↓↓↓
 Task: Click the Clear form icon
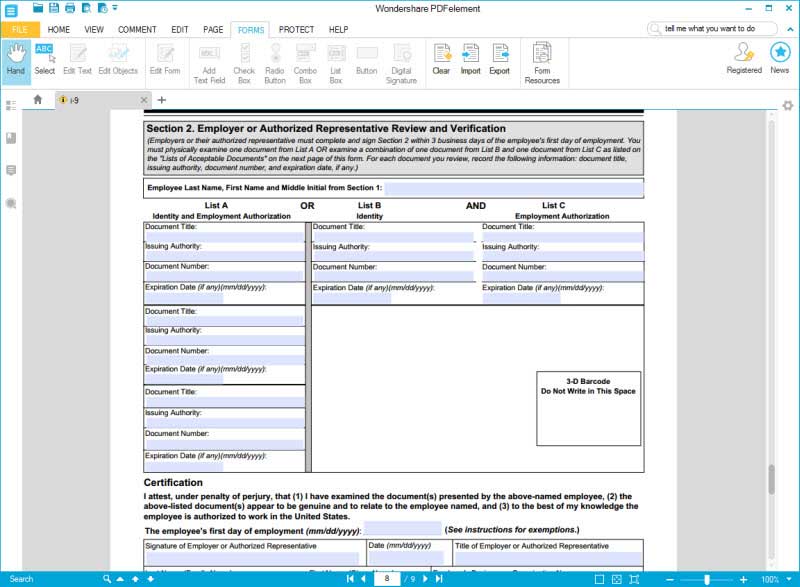[441, 60]
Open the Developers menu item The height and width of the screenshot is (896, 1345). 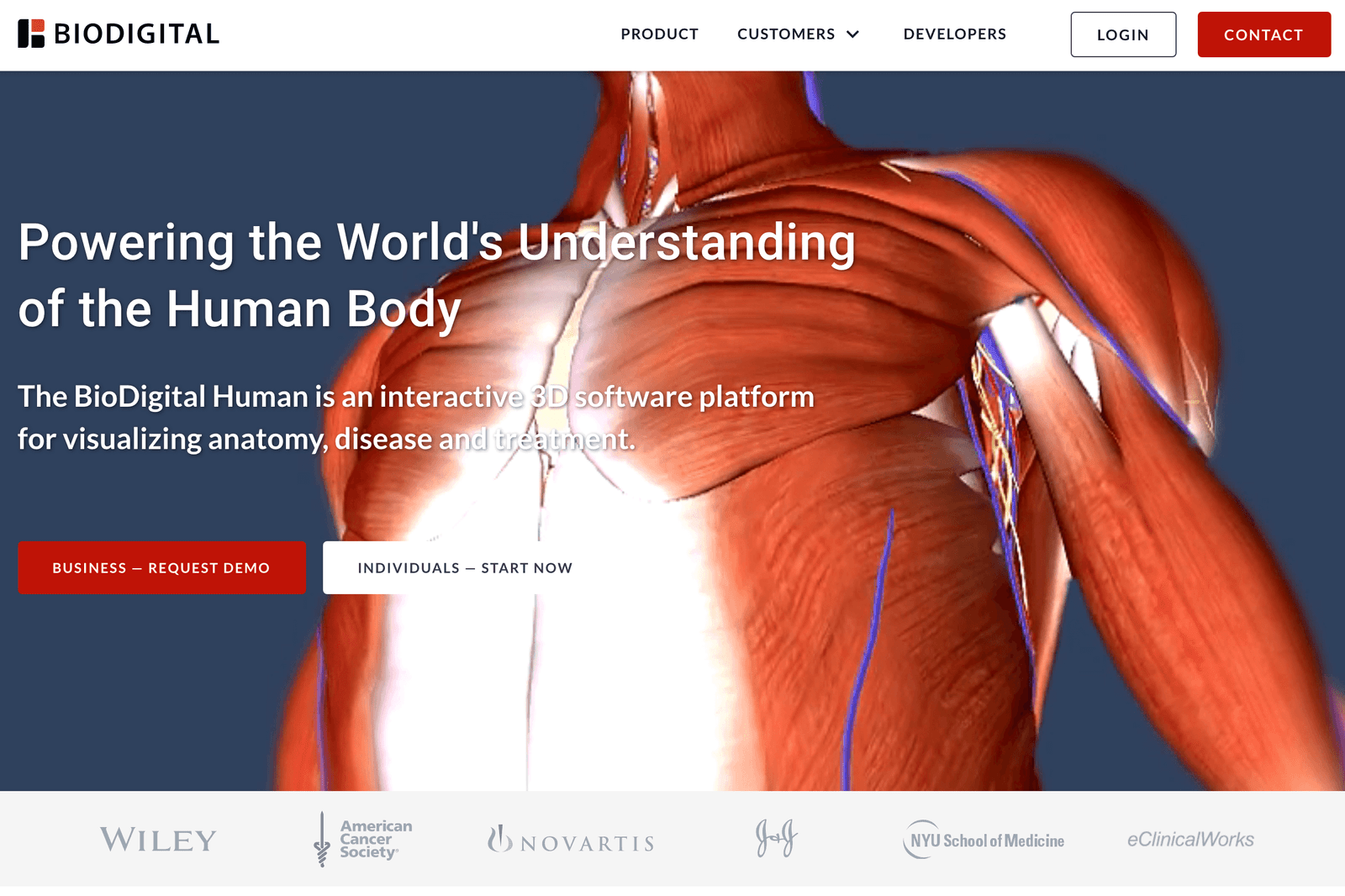[955, 34]
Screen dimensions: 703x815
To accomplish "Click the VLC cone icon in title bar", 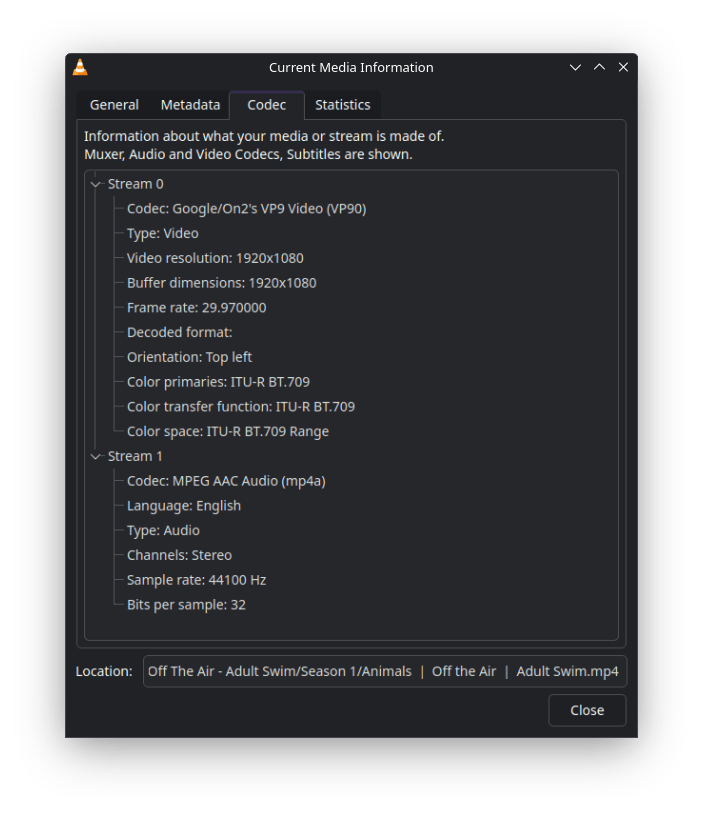I will 81,67.
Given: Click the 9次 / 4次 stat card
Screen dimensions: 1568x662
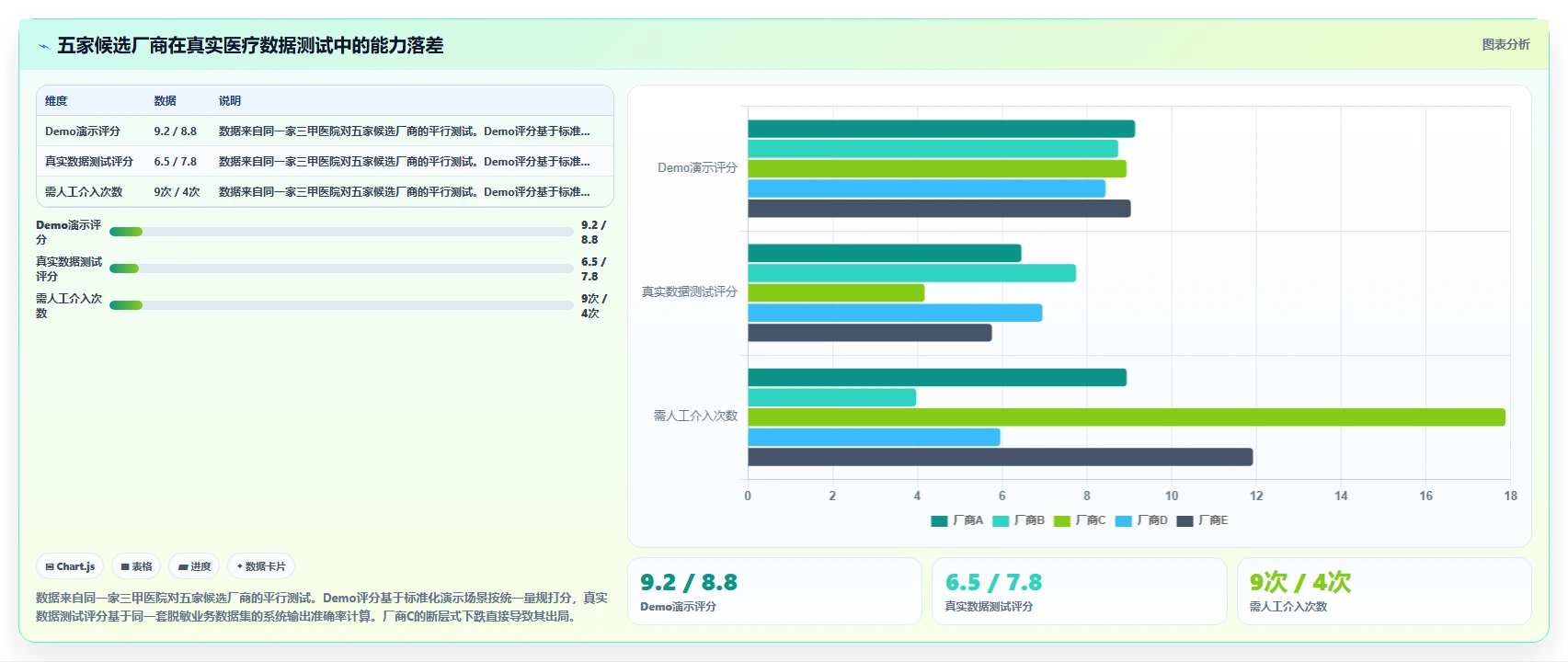Looking at the screenshot, I should click(x=1384, y=591).
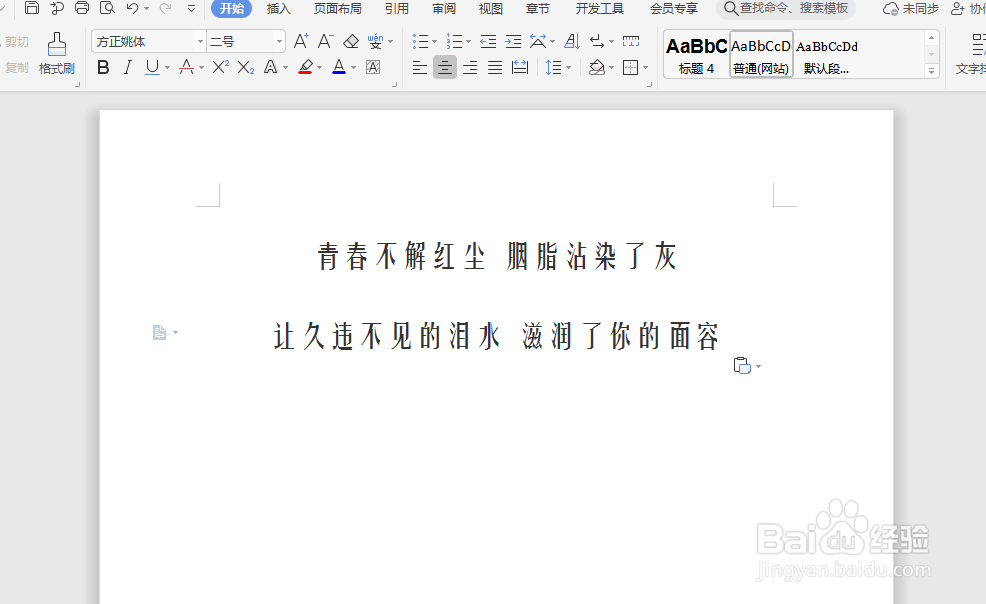The width and height of the screenshot is (986, 604).
Task: Open the font name dropdown
Action: tap(199, 41)
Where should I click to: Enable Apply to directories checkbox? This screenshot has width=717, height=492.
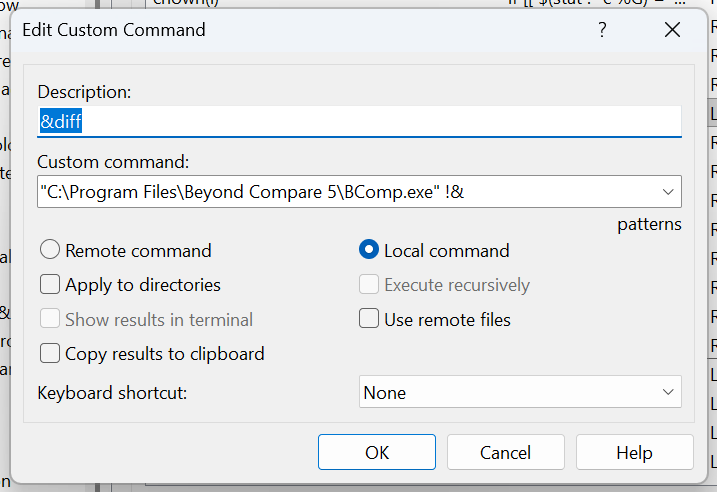51,285
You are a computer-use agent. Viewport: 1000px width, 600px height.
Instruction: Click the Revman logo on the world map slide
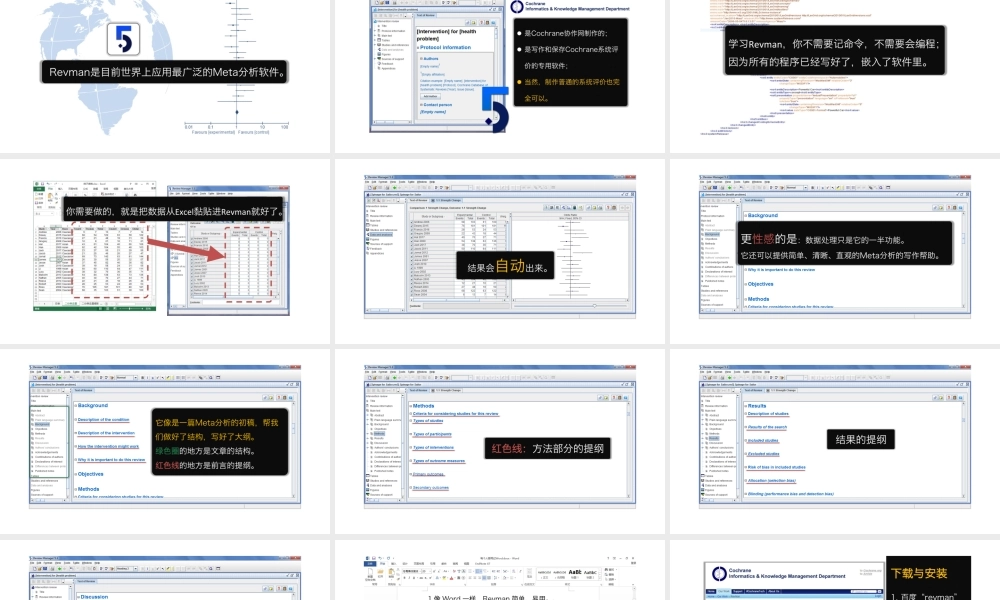[121, 38]
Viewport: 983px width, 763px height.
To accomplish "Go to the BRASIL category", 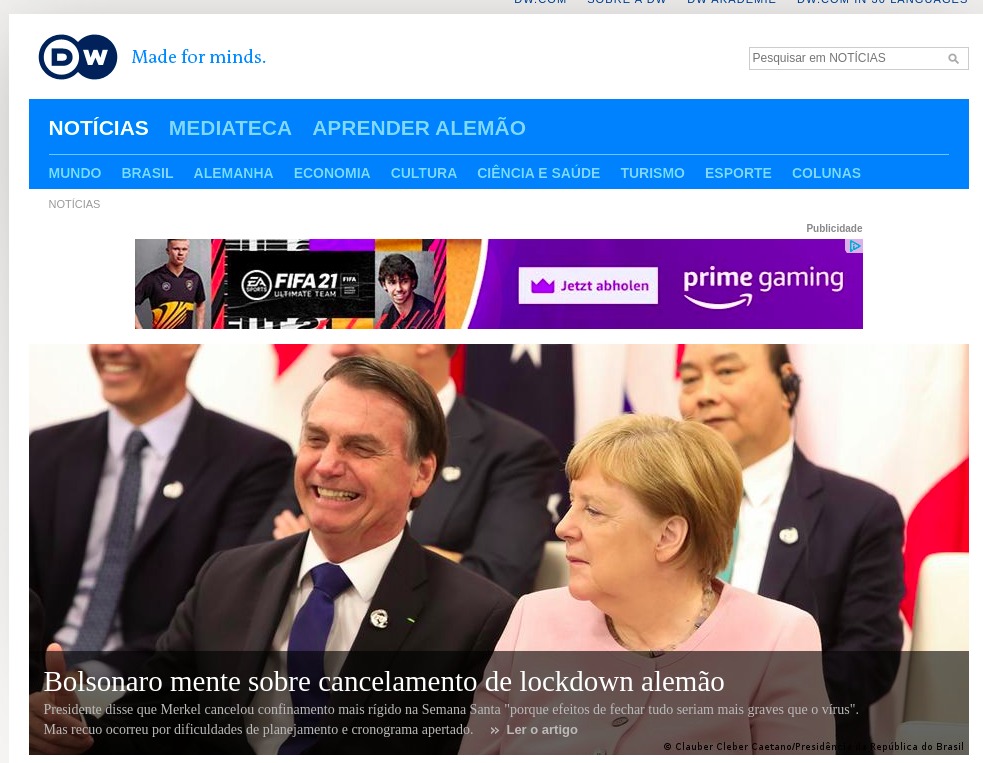I will pyautogui.click(x=147, y=173).
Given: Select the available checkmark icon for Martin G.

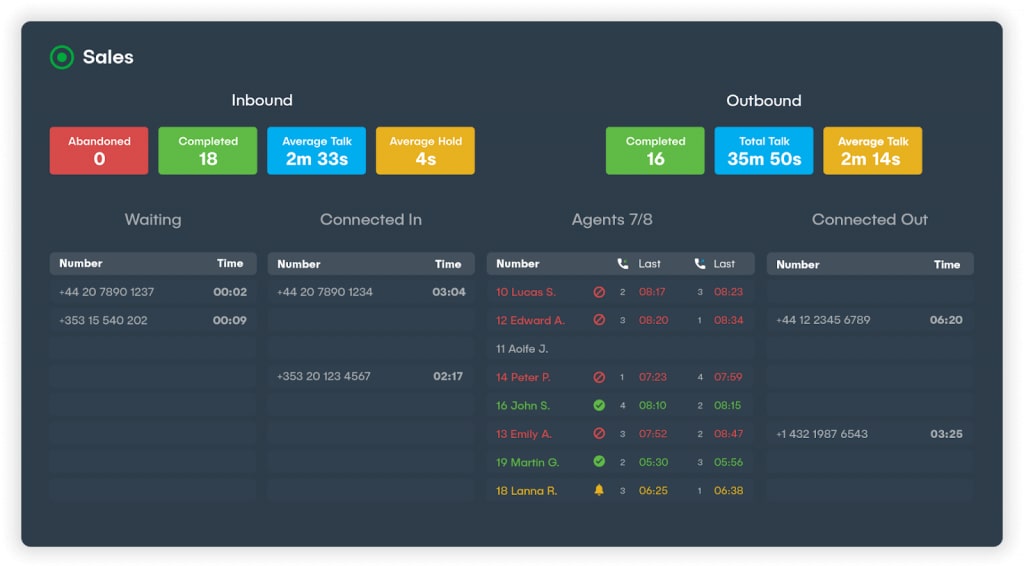Looking at the screenshot, I should [x=599, y=462].
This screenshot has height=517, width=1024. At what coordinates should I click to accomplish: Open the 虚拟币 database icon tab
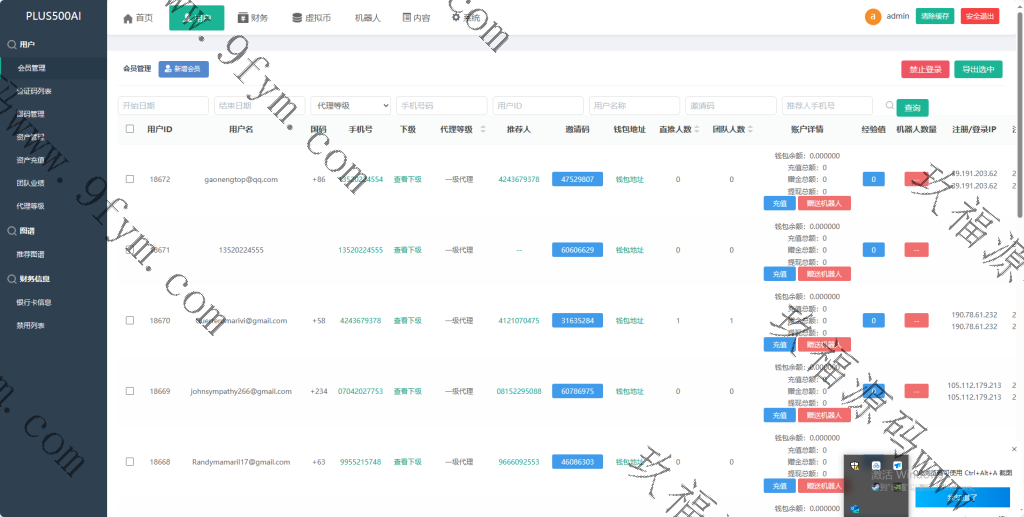tap(297, 18)
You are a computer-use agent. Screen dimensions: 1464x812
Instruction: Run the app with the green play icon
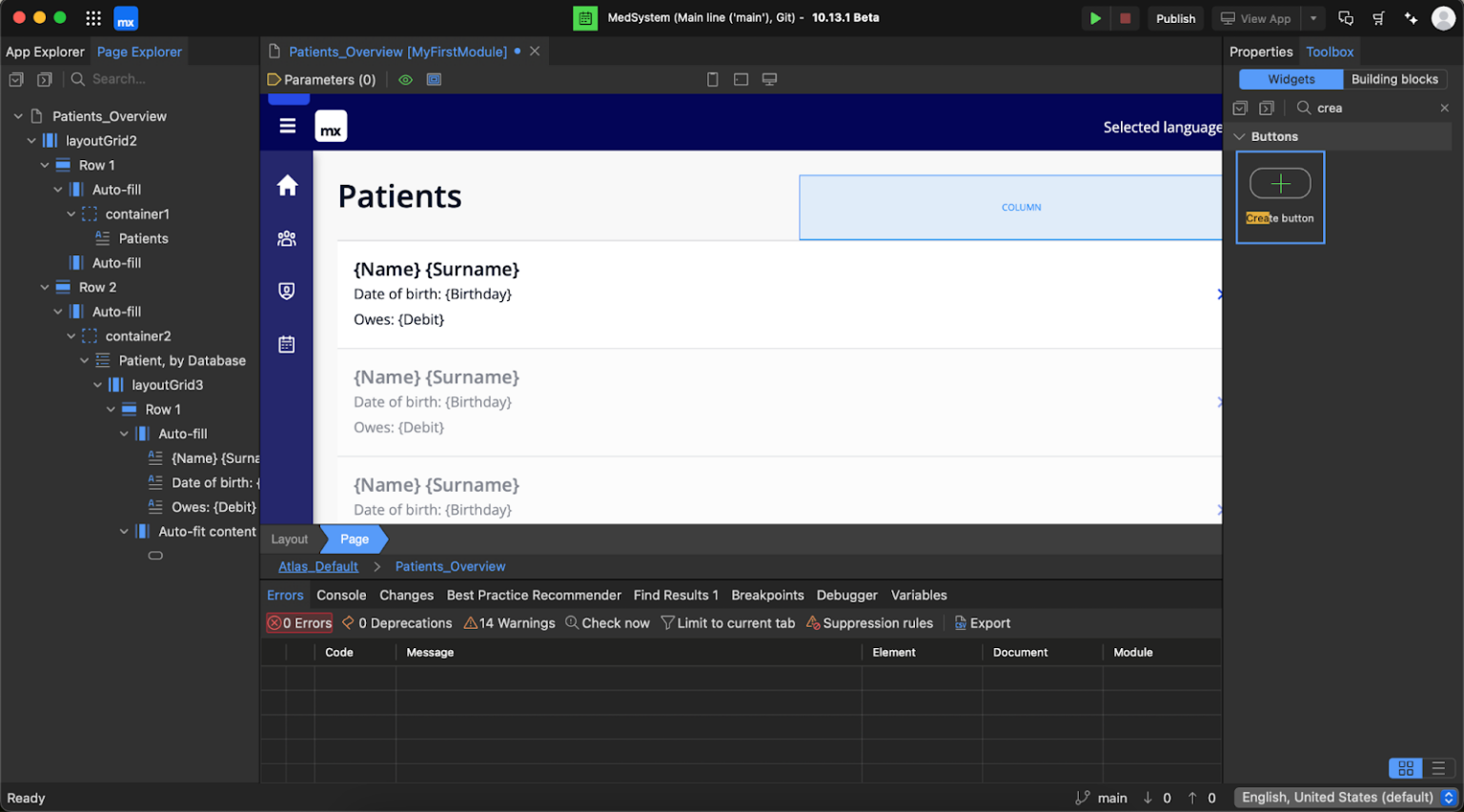(1094, 18)
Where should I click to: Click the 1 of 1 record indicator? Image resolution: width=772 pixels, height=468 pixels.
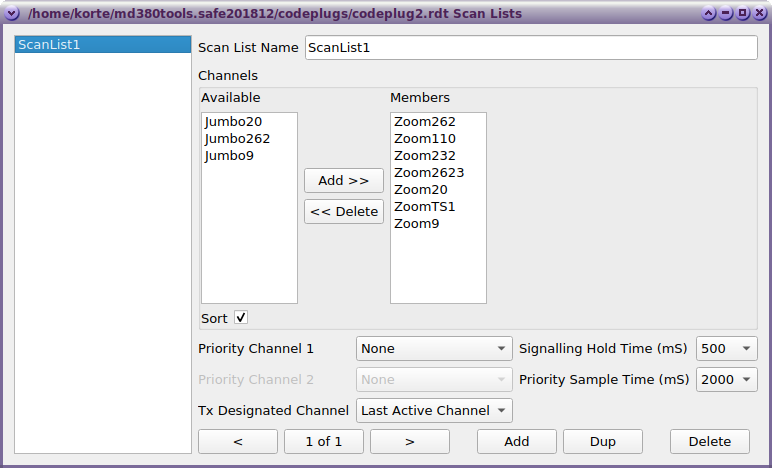(x=323, y=442)
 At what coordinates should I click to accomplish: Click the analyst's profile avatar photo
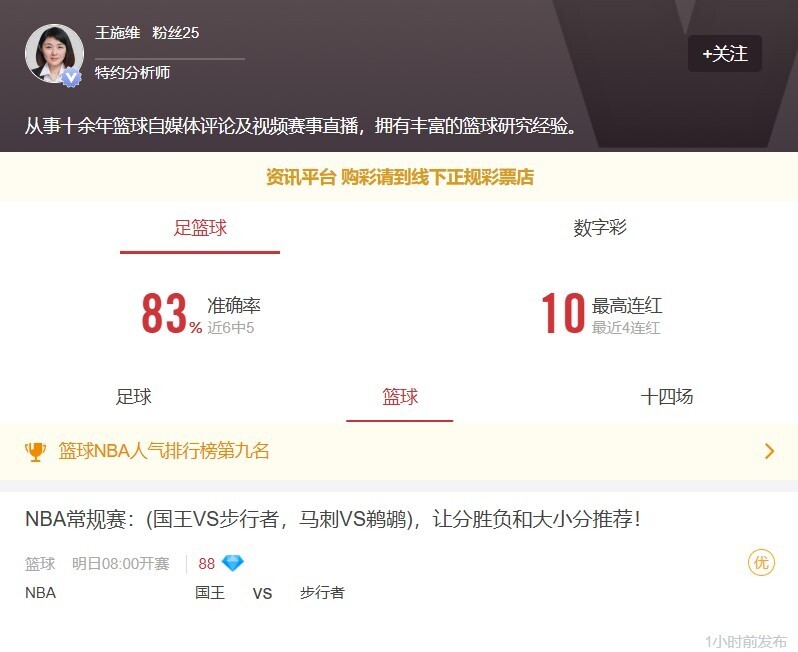click(54, 53)
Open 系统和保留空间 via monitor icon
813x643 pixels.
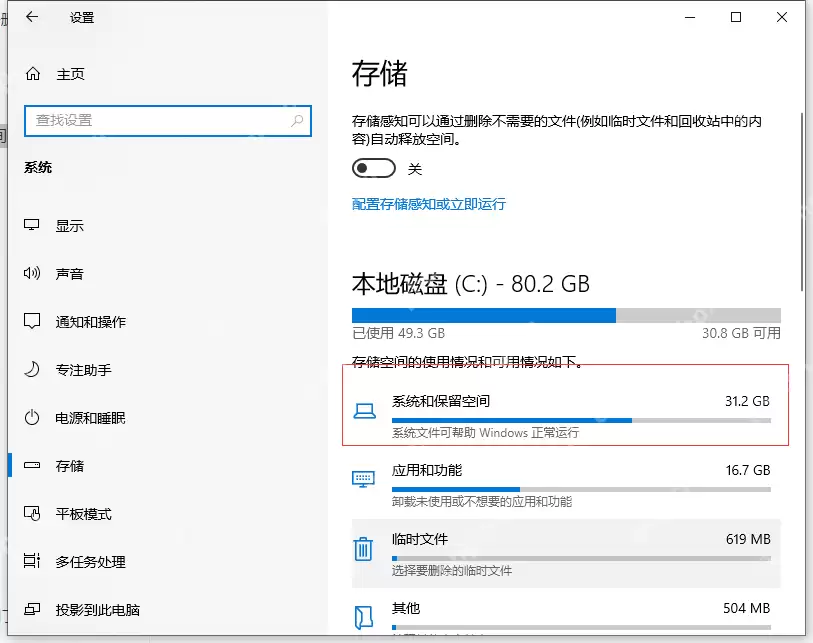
↑↑↑
• [Work item] What lines in the listing above hold the string "computer"? List them.

• [Exercise response]
You are a computer-use agent. Viewport: 1000px width, 600px height.
You are a computer-use agent. Screen dimensions: 1464x812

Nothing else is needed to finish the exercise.